Ergodic exploration has spawned a lot of interest in mobile robotics due to its ability to design time trajectories that match desired spatial coverage statistics. However, current ergodic approaches are for continuous spaces, which require detailed sensory information at each point and can lead to fractal-like trajectories that cannot be tracked easily. This paper presents a new ergodic approach for graph-based discretization of continuous spaces. It also introduces a new time-discounted ergodicity metric, wherein early visitations of information-rich nodes are weighted more than late visitations. A Markov chain synthesized using a convex program is shown to converge more rapidly to time-discounted ergodicity than the traditional fastest mixing Markov chain. The resultant ergodic traversal method is used within a hierarchical framework for active inspection of confined spaces with the goal of detecting anomalies robustly using SLAM-driven Bayesian hypothesis testing. Both simulation and physical experiments on a ground robot show the advantages of this framework over greedy and random exploration methods for left-behind foreign object debris detection in a ballast tank.

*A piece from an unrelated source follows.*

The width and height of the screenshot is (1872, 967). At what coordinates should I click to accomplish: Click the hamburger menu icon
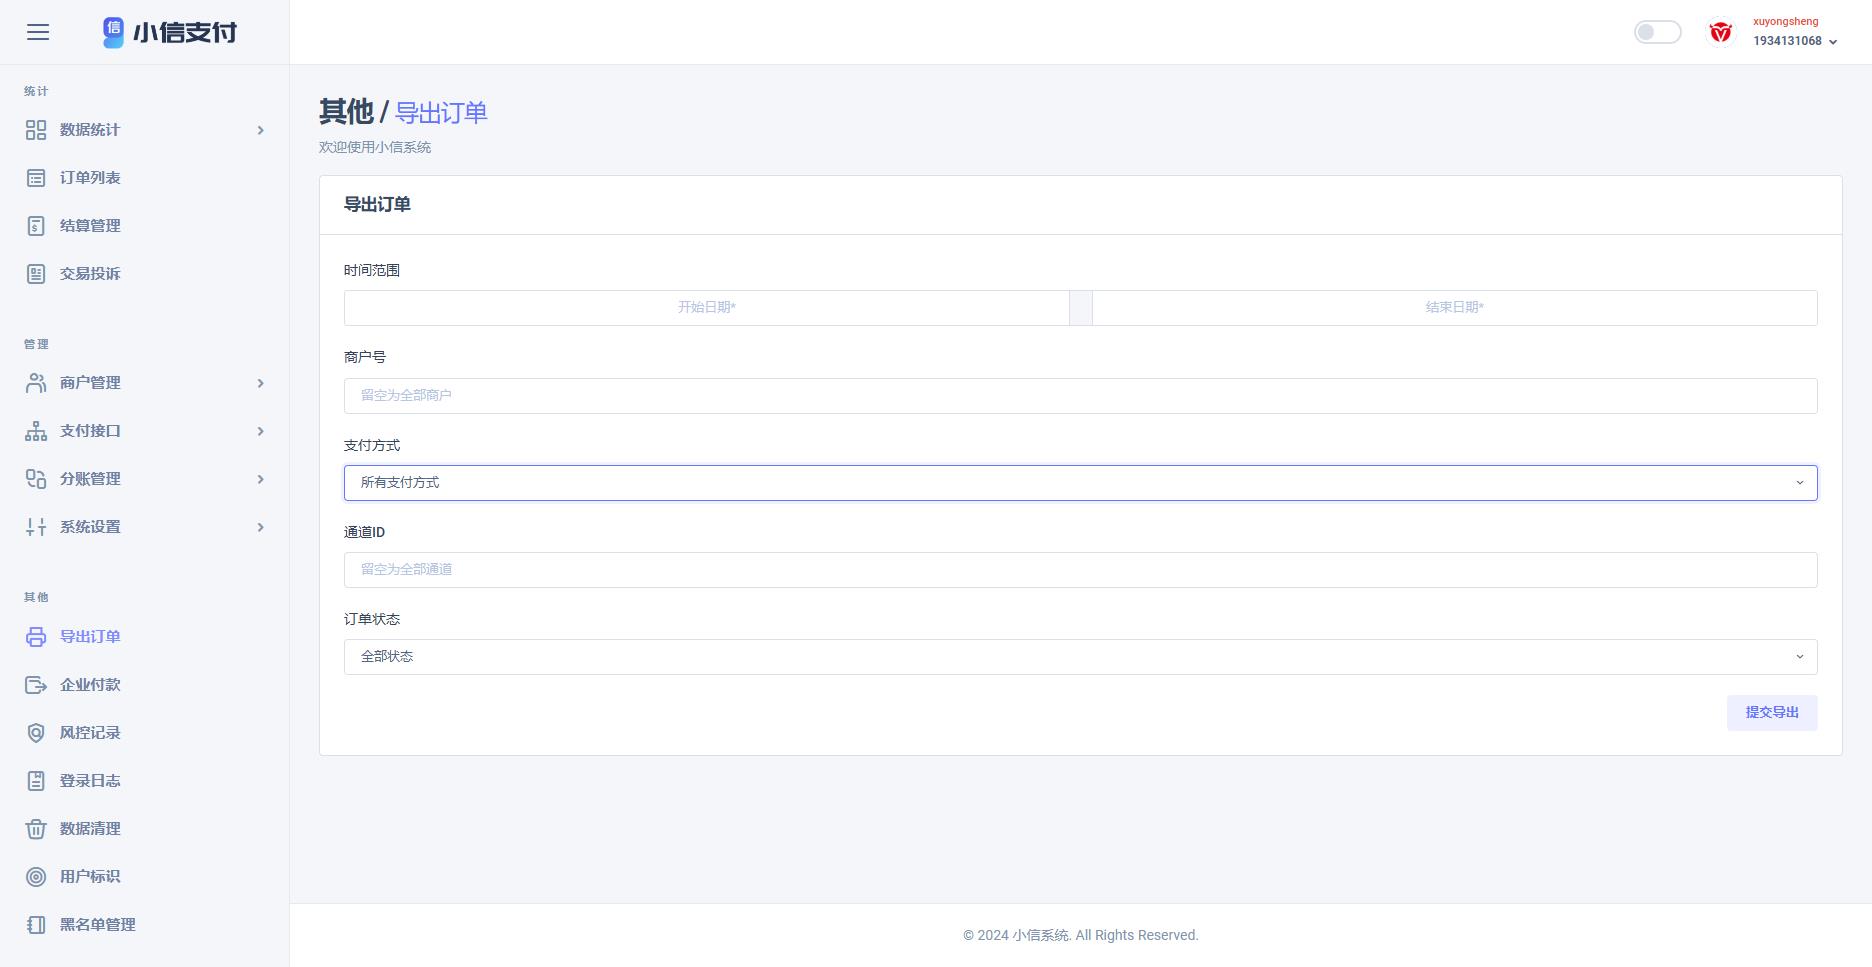38,32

翻译：遍历性探索因其能够设计出与期望空间覆盖统计相匹配的时间轨迹，在移动机器人领域引起了广泛关注。然而，现有的遍历性方法主要针对连续空间，这类方法需要在每个点获取详细的传感信息，且可能产生难以跟踪的分形轨迹。本文提出了一种新的遍历性方法，用于连续空间的图基离散化。同时引入了一种新的时间折扣遍历性度量，其中对信息丰富节点的早期访问赋予比晚期访问更高的权重。通过凸规划合成的马尔可夫链被证明比传统的最快混合马尔可夫链能更快地收敛到时间折扣遍历性。所得到的遍历性遍历方法被用于分层框架中，以实现对受限空间的主动巡检，其目标是通过SLAM驱动的贝叶斯假设检验鲁棒地检测异常。在压载舱遗留异物碎片检测的仿真和地面机器人物理实验中，该框架相较于贪婪探索和随机探索方法均展现出显著优势。